A coleção Ganso Primordial e Itinerário de IO está inspirada basicamente em ideias teosóficas, especialmente as propagadas por Helena Petrovna Blavatsky, Mário Roso de Luna e Henrique José de Souza – três dos principais e, talvez, maiores expoentes da Teosofia, a partir de pelo menos 1875, quando da fundação da Sociedade Teosófica em New York -, além de outros luminares consagrados na literatura esotérica ou ocultista, tais como René Guenón, Nicholas Roerich, Ferdinand Ossendowski, Alexandra David-Neel, Papus, etc.

As referências pictóricas inspiradoras que nortearam o trabalho foram, em boa parte, os hieróglifos ou as artes egípcias como um todo; algo da cultura hindu, da Suméria e das regiões adjacentes, bem como algo da cultura greco-romana; dos registros arqueológicos e das inscrições rupestres nas mais variadas partes do globo – tudo isso de permeio aos aspectos conceituais dos símbolos, números e cores aprendidos através da Teosofia.    

O GANSO PRIMORDIAL pertence à mitologia e aos mistérios egípcios, e como o Íbis, representa a Criação, a Imortalidade e a Transmigração. É a “Ave Sagrada” (Terceiro Logos) de todas as teogonias, símil do Cisne védico (Hansa) ou do Pelicano rosacruciano. Tal Ganso é o símbolo da Sabedoria Divina e da Divindade masculina e finita, Brahmâ (Kalahansa), o Criador, que serve de veículo ao Raio Divino (Hansa-vahana). Do “Ovo do Mundo” surgem os mundos temporários – planos, reinos, rondas e hierarquias. 

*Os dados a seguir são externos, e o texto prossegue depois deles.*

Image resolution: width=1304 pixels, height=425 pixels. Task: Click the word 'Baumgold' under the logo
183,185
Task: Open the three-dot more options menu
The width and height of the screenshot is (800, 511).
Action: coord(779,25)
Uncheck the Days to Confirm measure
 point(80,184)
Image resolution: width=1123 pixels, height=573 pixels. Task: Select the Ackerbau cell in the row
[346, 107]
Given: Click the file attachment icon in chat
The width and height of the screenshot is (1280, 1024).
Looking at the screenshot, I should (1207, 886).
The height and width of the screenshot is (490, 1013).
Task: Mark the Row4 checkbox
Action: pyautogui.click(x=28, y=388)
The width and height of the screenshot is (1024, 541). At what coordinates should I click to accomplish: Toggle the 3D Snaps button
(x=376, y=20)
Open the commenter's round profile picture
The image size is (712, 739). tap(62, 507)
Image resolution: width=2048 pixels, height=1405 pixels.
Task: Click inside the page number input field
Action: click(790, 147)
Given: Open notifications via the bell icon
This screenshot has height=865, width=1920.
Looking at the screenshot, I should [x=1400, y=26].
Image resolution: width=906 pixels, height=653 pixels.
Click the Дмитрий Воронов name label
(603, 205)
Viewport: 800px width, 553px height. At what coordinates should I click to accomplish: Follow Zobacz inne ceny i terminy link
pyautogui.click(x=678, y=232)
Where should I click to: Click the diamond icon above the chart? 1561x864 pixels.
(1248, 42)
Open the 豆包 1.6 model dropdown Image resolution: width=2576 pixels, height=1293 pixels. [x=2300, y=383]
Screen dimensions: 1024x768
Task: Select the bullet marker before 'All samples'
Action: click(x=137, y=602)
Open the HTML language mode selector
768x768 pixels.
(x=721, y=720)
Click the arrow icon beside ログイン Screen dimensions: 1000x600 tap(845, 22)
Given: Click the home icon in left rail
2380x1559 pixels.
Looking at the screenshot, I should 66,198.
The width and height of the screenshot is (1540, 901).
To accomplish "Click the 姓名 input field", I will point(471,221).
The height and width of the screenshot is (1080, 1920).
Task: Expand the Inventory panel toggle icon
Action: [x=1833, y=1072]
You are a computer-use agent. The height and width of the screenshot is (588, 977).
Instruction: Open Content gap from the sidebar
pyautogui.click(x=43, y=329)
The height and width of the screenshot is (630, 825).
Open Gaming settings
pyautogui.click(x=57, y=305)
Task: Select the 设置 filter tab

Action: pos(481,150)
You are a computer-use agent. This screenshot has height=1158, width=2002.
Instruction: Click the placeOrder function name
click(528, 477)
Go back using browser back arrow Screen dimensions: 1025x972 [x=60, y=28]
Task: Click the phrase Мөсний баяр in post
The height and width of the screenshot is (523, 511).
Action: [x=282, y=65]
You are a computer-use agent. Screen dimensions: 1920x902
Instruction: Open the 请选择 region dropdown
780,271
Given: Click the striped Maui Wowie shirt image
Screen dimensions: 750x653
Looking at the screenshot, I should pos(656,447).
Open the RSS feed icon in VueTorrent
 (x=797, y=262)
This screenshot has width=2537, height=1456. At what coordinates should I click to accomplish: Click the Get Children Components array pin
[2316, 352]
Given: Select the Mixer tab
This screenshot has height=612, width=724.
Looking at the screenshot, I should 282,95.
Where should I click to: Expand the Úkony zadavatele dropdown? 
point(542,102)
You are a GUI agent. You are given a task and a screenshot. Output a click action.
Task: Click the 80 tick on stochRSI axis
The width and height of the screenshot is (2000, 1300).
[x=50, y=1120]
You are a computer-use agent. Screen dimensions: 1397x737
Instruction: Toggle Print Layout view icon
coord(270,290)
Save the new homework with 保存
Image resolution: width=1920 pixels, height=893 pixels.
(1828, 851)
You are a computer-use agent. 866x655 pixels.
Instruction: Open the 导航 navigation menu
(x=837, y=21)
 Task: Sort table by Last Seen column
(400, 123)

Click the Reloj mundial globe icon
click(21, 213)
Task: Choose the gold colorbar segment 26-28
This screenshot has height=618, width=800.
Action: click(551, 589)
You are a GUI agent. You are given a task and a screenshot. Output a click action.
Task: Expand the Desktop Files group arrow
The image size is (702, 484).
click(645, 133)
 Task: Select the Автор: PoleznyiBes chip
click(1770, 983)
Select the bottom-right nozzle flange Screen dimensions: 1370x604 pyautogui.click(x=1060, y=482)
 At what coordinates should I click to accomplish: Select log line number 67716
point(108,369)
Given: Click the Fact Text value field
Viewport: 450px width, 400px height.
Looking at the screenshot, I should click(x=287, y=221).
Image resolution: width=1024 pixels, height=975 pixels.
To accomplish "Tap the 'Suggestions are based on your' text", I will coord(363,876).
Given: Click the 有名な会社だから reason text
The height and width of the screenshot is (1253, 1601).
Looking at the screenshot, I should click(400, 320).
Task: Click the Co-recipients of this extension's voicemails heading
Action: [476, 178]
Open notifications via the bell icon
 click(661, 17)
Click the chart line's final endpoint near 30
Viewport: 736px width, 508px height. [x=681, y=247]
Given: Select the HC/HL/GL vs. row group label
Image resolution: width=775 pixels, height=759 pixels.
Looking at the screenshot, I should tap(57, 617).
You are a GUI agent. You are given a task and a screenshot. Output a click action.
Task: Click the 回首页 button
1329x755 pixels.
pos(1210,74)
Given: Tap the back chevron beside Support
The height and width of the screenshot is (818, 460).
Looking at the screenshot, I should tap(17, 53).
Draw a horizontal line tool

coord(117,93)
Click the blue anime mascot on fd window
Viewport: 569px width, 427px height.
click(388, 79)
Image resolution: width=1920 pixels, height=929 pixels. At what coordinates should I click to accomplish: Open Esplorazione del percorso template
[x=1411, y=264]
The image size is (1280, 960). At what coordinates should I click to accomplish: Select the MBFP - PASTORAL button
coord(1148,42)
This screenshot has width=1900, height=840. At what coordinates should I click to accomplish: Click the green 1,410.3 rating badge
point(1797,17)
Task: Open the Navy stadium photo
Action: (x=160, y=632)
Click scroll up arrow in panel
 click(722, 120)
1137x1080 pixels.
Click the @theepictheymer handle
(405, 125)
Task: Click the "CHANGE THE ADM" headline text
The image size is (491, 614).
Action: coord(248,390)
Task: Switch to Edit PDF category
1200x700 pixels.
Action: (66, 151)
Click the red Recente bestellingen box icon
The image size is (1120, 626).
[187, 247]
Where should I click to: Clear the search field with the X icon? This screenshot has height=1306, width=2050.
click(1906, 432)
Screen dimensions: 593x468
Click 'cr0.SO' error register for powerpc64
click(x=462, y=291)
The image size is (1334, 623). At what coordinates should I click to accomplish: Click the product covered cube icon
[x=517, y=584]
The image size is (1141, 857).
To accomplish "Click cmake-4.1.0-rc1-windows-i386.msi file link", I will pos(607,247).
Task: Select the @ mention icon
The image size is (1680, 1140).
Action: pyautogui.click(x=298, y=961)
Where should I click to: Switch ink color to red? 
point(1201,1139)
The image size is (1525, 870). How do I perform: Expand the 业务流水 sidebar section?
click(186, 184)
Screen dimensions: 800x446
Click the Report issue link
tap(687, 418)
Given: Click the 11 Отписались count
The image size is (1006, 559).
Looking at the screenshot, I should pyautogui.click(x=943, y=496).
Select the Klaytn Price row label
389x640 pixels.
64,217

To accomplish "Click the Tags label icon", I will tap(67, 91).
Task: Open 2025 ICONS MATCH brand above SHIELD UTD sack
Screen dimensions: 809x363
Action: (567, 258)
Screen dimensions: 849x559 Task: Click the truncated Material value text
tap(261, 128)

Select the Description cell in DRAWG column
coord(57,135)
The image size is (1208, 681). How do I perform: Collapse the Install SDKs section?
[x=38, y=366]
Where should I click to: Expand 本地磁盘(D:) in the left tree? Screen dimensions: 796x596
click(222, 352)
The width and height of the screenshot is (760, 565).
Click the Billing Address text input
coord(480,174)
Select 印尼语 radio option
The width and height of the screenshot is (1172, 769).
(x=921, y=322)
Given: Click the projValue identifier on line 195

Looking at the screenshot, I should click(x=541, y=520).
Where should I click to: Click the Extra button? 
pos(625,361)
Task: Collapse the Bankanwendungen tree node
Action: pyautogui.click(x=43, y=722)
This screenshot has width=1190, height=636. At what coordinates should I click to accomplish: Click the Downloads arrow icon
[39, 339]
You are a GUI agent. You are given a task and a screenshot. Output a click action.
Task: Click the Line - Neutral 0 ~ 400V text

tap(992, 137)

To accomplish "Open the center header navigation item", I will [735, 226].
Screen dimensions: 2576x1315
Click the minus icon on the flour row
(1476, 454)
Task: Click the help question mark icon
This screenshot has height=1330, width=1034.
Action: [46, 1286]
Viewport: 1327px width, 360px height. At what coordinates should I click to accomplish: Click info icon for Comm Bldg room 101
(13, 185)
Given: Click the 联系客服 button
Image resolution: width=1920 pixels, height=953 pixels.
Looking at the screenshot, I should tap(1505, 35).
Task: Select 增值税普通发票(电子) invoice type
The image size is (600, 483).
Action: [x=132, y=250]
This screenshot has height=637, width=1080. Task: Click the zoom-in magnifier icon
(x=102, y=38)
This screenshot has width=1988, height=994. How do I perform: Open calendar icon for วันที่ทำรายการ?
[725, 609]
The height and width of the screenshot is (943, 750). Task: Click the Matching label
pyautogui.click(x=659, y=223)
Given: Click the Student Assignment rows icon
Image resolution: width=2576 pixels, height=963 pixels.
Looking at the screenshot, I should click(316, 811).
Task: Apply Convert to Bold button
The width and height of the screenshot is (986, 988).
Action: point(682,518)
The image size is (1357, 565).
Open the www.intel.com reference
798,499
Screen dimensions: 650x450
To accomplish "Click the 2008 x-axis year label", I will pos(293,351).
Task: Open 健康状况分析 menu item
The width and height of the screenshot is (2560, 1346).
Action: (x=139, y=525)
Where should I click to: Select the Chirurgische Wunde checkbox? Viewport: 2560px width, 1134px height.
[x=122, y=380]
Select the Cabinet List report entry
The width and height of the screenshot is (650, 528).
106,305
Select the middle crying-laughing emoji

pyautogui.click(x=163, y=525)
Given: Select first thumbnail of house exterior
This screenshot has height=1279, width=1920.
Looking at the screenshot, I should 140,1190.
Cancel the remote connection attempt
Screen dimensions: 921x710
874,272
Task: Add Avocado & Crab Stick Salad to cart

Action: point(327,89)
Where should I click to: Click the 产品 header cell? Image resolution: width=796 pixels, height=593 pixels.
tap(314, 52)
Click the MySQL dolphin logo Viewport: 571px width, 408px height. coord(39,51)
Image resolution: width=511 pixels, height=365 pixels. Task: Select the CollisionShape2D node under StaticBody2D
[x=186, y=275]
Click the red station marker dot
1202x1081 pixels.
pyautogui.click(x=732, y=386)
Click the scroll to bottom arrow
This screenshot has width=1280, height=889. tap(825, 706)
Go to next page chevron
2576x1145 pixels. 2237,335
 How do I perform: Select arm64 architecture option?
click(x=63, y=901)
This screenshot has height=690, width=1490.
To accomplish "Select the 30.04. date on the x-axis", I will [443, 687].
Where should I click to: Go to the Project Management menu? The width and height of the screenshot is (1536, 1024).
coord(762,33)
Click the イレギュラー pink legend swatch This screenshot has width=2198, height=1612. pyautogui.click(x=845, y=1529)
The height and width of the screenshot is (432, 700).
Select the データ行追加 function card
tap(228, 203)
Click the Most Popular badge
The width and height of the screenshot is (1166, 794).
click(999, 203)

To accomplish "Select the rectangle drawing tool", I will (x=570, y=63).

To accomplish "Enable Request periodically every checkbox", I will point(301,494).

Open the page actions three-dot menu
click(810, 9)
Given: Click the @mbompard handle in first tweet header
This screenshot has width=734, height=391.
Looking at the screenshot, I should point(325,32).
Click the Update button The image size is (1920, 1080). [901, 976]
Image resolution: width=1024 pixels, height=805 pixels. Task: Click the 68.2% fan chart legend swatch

Itinerário de IO refere-se à fusão do Oriente no Ocidente, quer do ponto de vista racial, quanto intelectual e moralmente. Em outros termos, a fusão da antiga Sabedoria das Idades ou Doutrina Secreta, no Novo Mundo, quanto também, no caso presente, o albor de uma nova civilização mais evoluída…

A coleção, desta forma, deseja expressar suas homenagens à Teosofia, ou à Sabedoria Divina, e também ao Avatara deste ciclo de Aquarius, o Buda Maitreya ou Kalki Avatara, e especialmente às três figuras importantíssimas referidas acima: Helena Petrovna Blavatsky, Mário Roso de Luna e Henrique José de Souza.